One of the most venerable TV franchises in history was under assault Thursday, May 23, at the CBS shareholder meeting, where activists who dominated the question-and-answer period accused 60 Minutes of airing a misleading segment in 2012 that amounted to anti-Israel “propaganda.”
The segment, “Christians of the Holy Land,” from journalist Bob Simon, reported that Israelis have been oppressing Christians living in Bethlehem so severely that their numbers have dropped from 30,000 in 1964 to 11,000 now.
But Simon got the number of Christians wrong and it is the Muslim majority that is persecuting Christians, Talia Shulman Gold of the Committee for Accuracy in Middle East Reporting in America told CBS executive chairman Sumner Redstone and CEO Les Moonves on Thursday. CAMERA is a pro-Israel media watchdog group based in Boston.

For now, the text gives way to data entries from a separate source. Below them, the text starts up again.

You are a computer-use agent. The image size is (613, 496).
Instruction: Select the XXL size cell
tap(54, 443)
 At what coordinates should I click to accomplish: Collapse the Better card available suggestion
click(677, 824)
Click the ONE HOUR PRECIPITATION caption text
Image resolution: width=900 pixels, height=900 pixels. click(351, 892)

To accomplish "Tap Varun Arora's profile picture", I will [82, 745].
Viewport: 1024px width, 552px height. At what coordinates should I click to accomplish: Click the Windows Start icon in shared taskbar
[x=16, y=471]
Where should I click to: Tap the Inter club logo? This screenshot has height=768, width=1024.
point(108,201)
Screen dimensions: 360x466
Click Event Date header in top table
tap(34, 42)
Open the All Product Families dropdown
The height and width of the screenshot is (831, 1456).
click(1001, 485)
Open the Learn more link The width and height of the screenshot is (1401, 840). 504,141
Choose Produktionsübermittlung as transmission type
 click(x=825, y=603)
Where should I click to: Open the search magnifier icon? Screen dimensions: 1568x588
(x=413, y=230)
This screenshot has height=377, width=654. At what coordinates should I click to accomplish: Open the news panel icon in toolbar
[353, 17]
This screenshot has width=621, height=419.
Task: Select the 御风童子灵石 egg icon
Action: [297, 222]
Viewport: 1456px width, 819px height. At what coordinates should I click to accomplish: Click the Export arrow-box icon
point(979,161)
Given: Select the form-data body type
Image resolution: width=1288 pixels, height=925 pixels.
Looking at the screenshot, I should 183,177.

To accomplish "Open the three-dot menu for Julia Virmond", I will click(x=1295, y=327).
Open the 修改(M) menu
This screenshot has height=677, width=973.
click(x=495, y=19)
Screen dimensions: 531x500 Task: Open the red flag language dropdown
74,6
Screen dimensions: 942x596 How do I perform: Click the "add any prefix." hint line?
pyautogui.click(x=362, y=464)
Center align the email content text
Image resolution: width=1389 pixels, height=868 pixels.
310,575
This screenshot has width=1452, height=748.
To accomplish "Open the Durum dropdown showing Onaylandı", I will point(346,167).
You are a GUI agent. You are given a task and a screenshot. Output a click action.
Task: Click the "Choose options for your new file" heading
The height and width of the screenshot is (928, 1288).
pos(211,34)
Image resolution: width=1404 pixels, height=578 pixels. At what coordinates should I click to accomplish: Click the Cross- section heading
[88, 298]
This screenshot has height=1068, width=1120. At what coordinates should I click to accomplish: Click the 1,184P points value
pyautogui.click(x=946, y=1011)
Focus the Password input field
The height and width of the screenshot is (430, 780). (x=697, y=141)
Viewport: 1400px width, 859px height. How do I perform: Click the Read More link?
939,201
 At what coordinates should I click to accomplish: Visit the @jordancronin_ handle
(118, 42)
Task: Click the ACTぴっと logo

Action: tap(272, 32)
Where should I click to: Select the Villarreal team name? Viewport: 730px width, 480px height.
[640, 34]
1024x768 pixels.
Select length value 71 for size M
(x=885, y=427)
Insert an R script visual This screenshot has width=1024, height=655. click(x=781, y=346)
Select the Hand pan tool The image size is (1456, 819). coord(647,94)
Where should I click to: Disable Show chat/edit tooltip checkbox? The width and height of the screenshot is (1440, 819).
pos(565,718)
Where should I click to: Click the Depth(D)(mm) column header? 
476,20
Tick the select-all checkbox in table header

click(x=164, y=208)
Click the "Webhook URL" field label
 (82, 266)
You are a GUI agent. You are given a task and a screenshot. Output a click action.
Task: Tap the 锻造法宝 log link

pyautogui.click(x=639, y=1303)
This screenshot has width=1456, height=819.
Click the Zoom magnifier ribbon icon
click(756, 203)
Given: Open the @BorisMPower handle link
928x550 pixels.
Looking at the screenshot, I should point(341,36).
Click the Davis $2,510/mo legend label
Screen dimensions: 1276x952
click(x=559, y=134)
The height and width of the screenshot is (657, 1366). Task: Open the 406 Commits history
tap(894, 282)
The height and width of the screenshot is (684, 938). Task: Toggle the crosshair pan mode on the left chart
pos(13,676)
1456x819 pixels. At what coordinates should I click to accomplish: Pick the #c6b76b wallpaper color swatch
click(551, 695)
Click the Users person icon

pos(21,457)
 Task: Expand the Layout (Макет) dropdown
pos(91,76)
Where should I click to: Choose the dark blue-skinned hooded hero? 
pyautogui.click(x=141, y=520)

“The failure of CBS News to take action on this matter remains astonishing and inexplicable,” she said at the shareholder’s meeting, which was held for the first time at the CBS studios in Los Angeles.
Another member of CAMERA, general counsel Edward Schwartz, also complained to CBS shareholders, executives and board members of inaccuracies in the segment that he said are so egregious, they could be interpreted as anti-Semitic.
Schwartz also quoted extensively from a speech delivered by CBS News chairman Jeff Fager, who said in 2011, “No doubt about it, one of the most serious threats to a free press is a big mistake without an apology or a correction.” Schwartz complained that CAMERA has “repeatedly” pointed out the mistakes in the piece to Fager but that he and CBS board members are “stonewalling.”
“We anticipated that factual errors denigrating the state of Israel would be corrected and the record set straight,” Shulman Gold said. “Instead, the detailed letter sent to Jeff Fager enumerating errors in the Bob Simon segment that we shared with this board a year ago received a totally un-serious, four-sentence reply that did not address even one of the factual errors cited.”
Each of the CAMERA representatives spoke twice, and Moonves responded that he was standing by the 60 Minutes segment. CBS general counsel Louis Briskman spoke of 60 Minutes being the “crown jewel” of CBS News, and he said that the show’s “First Amendment rights should not be chilled.”
Other than the controversial remarks about 60 Minutes, the meeting was filled with positive talk about the stellar financial achievements notched by CBS lately.
“We’re here at the home of the classic game show, The Price Is Right, and for anyone who has bought our stock these past few years, what an appropriate place to be,” Moonves said.
CBS stock hit an all-time high on Wednesday, Moonves said, and the company expanded its share repurchase program by 57 percent last year and increased its dividend by 20 percent.
In the past four years, Moonves said, CBS stock has risen 1,559 percent compared to a rise of 145 percent for the S&P 500. That makes CBS the second-best-performing stock among all S&P 500 companies during that time frame, he said.
Redstone, sounding frail, spoke only briefly at the meeting in order to introduce “super genius” Moonves.
“What a great time to be in the media business, and a terrific time to be a CBS investor,” Moonves told the roughly 100 shareholders, board members and CBS employees in attendance.
At the start of the meeting, the shareholders reelected all 14 members of the CBS board of directors.